The Statesman Journal quoted Laura Appleman, professor of criminal law, in a Tuesday story on potential juror misconduct.
Seven years have passed since the well-known trial of Bruce and Joshua Turnidge, a father and son convicted of a 2008 fatal bombing that left two police officers dead and injured another. A juror from that trial, Tasha Hobbs, sent a letter to Marion County Judge Courtland Geyer in early September. In the letter, she said she was taking prescription pain medication during the trial and couldn’t stay awake.

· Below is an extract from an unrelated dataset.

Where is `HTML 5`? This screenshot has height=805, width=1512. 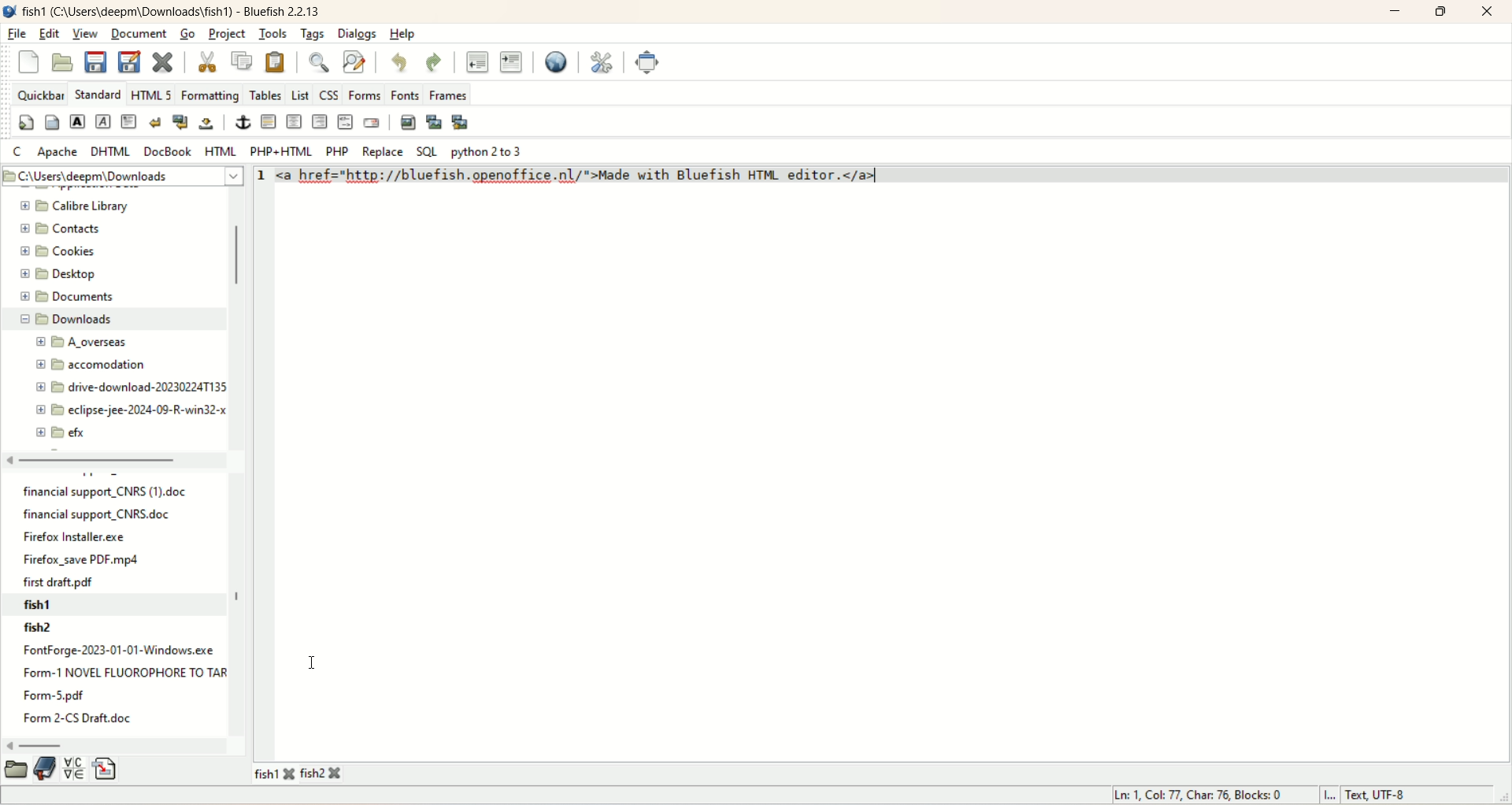 HTML 5 is located at coordinates (151, 95).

She thinks she might have biased the jury to convict the men.
“I can honestly say I don’t believe I would have made the same decisions at all,” Hobbs wrote in the letter. “It’s eating at me that 2 men may have spent the last 10 years in prison because of my actions.”

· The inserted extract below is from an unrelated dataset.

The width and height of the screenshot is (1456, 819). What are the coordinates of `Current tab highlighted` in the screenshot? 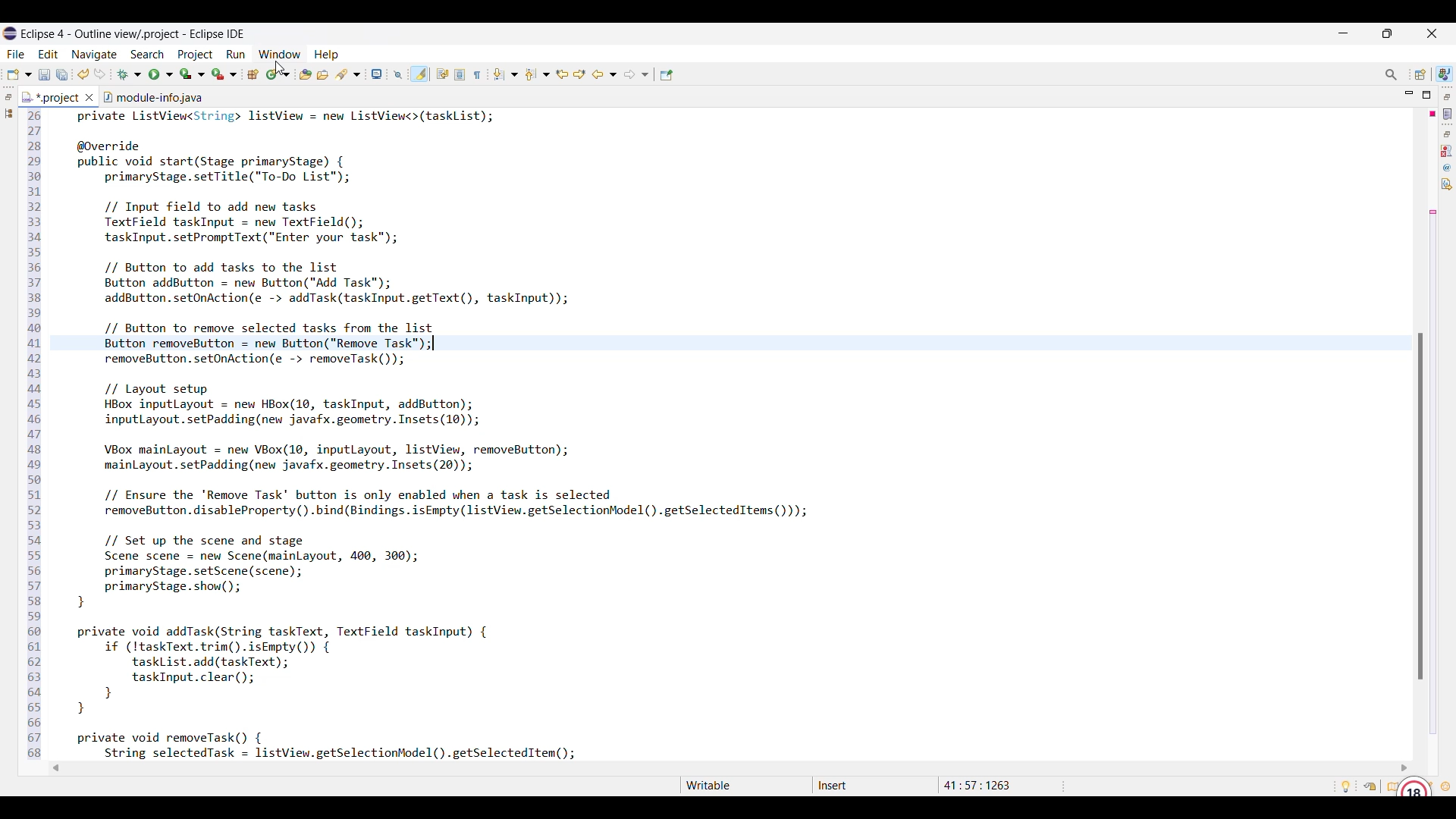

Appleman said it’s unusual for jurors to come forward in this way following a trial. She said she didn’t think the letter, with its preliminary information, would result in much action.
“Courts are very reluctant to overturn a jury verdict unless there’s evidence of severe misconduct,” she said.
It’s important, Appleman said, to keep verdicts stable in a justice system where trials by jury are key. The Oregon Supreme Court upheld the Turnidge’s death sentences in 2016.
The post-conviction attorney for the two men said in his 40 years as a criminal defense attorney, potential juror misconduct has rarely resulted in major case changes. He and the others involved in the case will wait and see what this allegation amounts to.